Whatever the lines below say, output them exactly.

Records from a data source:
╭──

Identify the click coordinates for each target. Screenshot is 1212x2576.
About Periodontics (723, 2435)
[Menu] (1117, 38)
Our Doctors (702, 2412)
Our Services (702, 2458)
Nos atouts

╰──

*Result*
Identify the click coordinates for each target. Screenshot is 1212x2576.
About Periodontics (723, 2435)
[Menu] (1117, 38)
Our Doctors (702, 2412)
Our Services (702, 2458)
Nos atouts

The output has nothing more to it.